If I am right in my construction of the mortgage, then, manifestly, so far as the executions are concerned, the sheriff cannot hold the property by virtue of any rights of the judgment creditors as against the plaintiff. The absolute right of possession of the mortgaged property belonged to the plaintiff on default by the mortgagors, which was prior to the seizure, by the sheriff, upon the executions. Authorities are numerous. See Edson v. Newell, 14 Minn. 228, and citations.

Can the sheriff avail himself of the rights which the statute gives certain laborers to secure liens and preferences for services performed? There is some doubt about the construction of the statute of Minnesota, and the nature of the proceedings necessary to establish and perfect the lien given by it. It is not necessary, in determining this case, to consider the rights of claimants under this statute. If the claim is an equitable one, then, conceding that the lien claimants, by serving notice upon the sheriff, did all that is necessary to preserve their liens under the statute, it cannot avail the sheriff to defeat the plaintiff's right to the property mortgaged. The money in the hands of the sheriff far exceeds the amount of plaintiff's claim, and the overplus is more than enough to secure payment for the services of the workmen, who urge prior liens under the statute; and, if it is admitted that these workmen have a first lien on all the logs cut, or lumber manufactured, including the logs mortgaged to the plaintiff, the lien not being upon any specific portion, the rule prevails that where there are two funds to which he other lien claimants can resort, 133 while the plaintiff has only one of these, the former must enforce their lien on the fund to which the latter cannot have recourse.
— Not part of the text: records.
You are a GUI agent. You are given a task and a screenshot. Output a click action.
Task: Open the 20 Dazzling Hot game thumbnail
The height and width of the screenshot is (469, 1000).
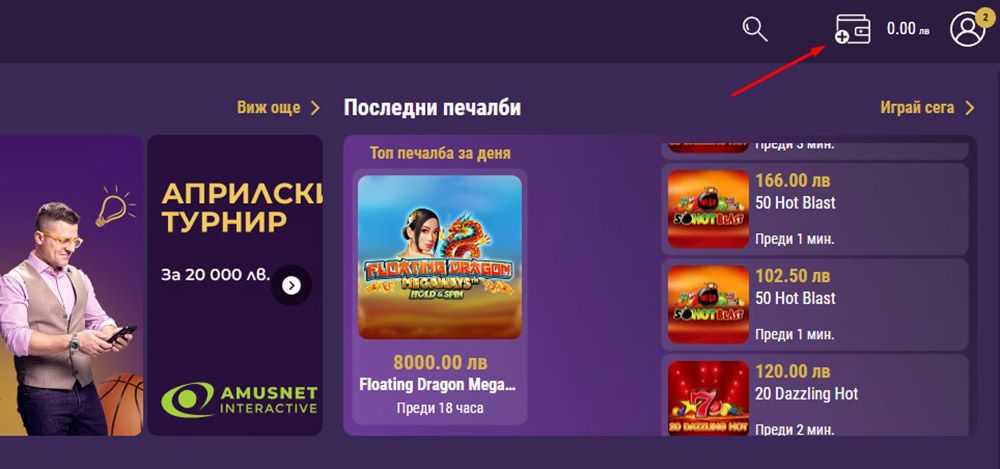tap(708, 398)
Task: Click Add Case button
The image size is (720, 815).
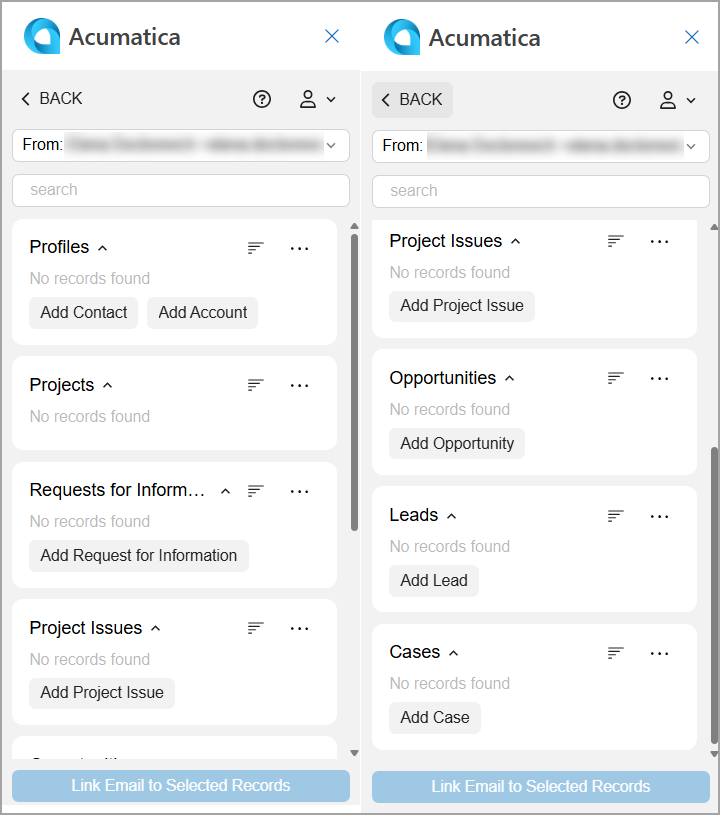Action: point(435,718)
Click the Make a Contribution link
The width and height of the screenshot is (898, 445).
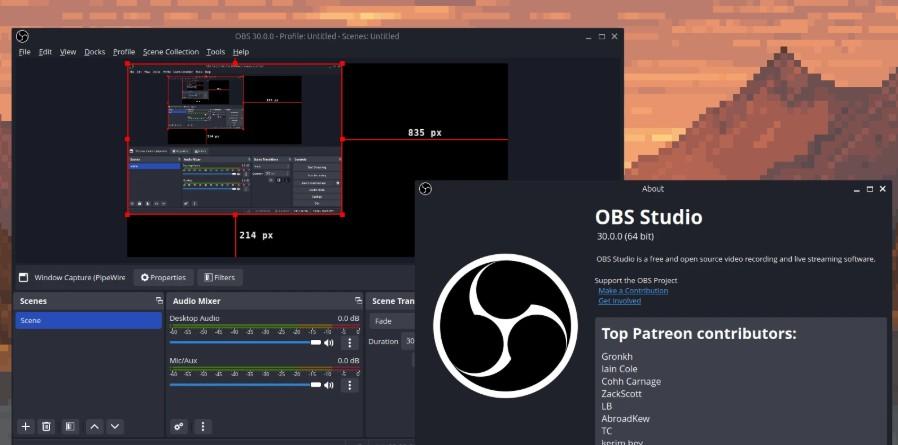tap(632, 290)
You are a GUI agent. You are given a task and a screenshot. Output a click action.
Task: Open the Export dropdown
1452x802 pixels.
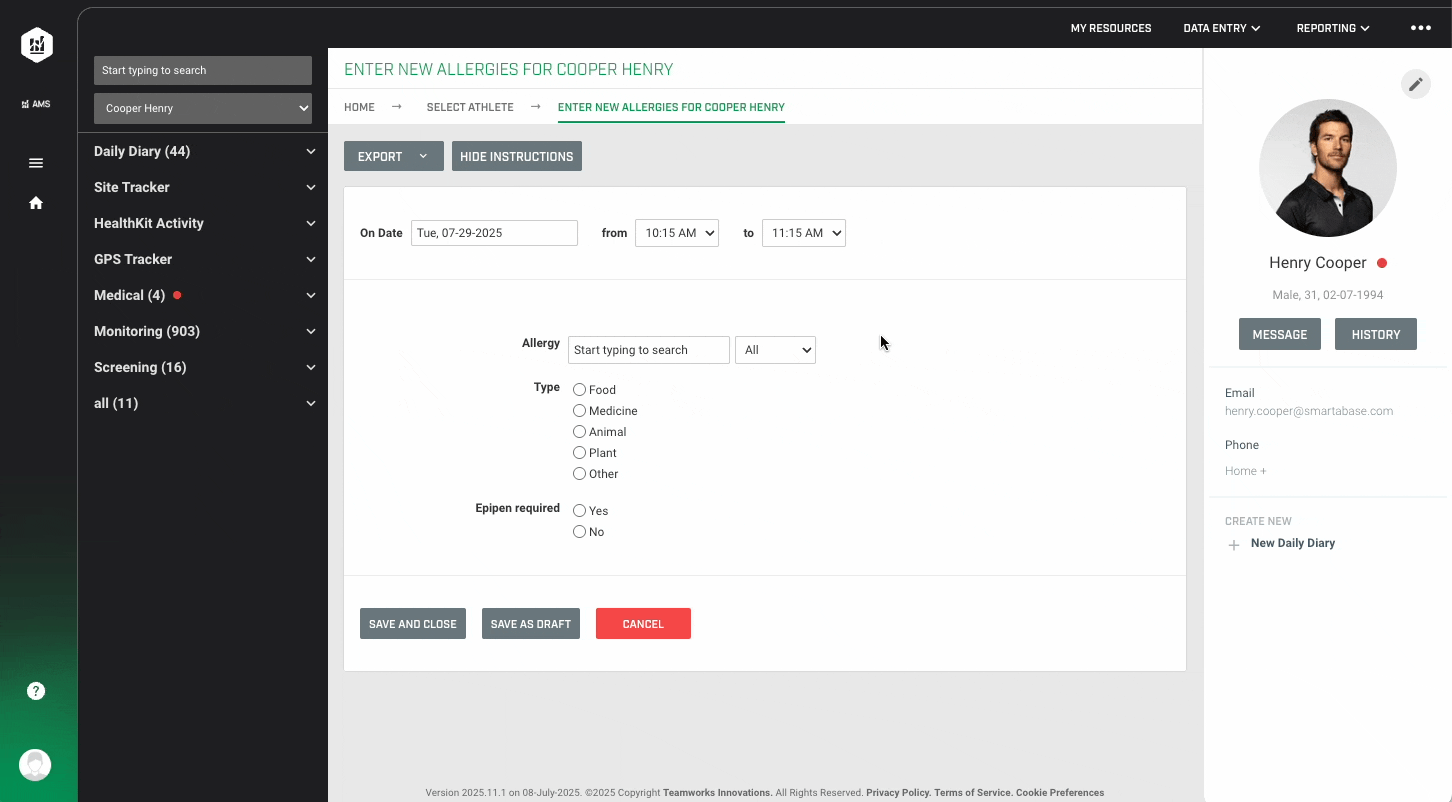(393, 156)
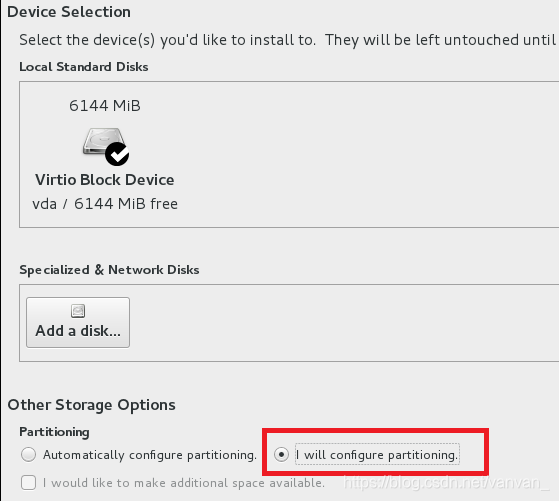Image resolution: width=559 pixels, height=501 pixels.
Task: Click the vda / 6144 MiB free text
Action: (105, 204)
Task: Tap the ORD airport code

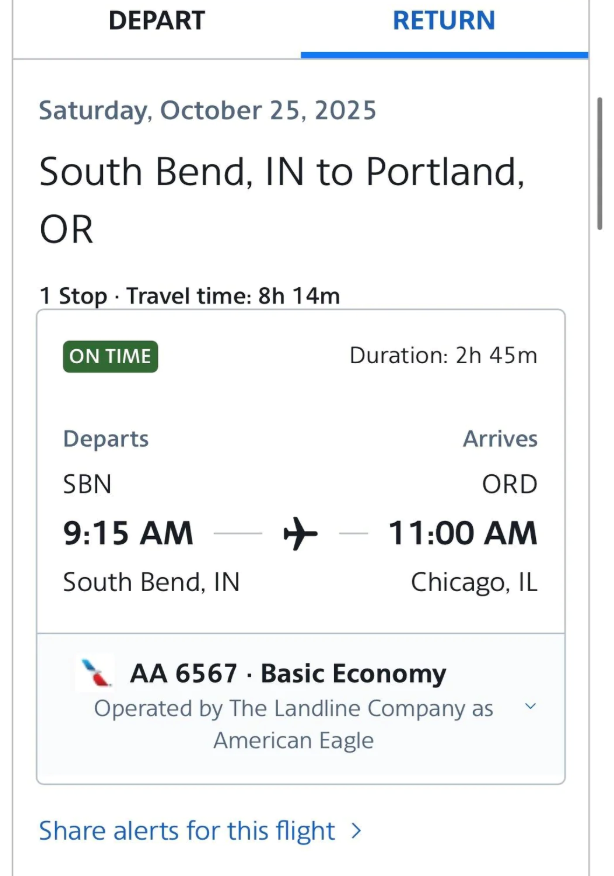Action: [x=511, y=484]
This doctrine shuts out the defence set up under the statute. The sheriff cannot avail himself of his relationship to the claims of the workmen on the fund or money in his hands, for it is more than enough to pay them, and the plaintiff 's rights are superior to those of the judgment creditors.

The logs were not intermixed with the consent of the plaintiff, and, the confusion existing on account of the wrongful acts of the mortgagors, the innocent party will not suffer thereby.

Judgment will, therefore, be entered in favor of the plaintiff.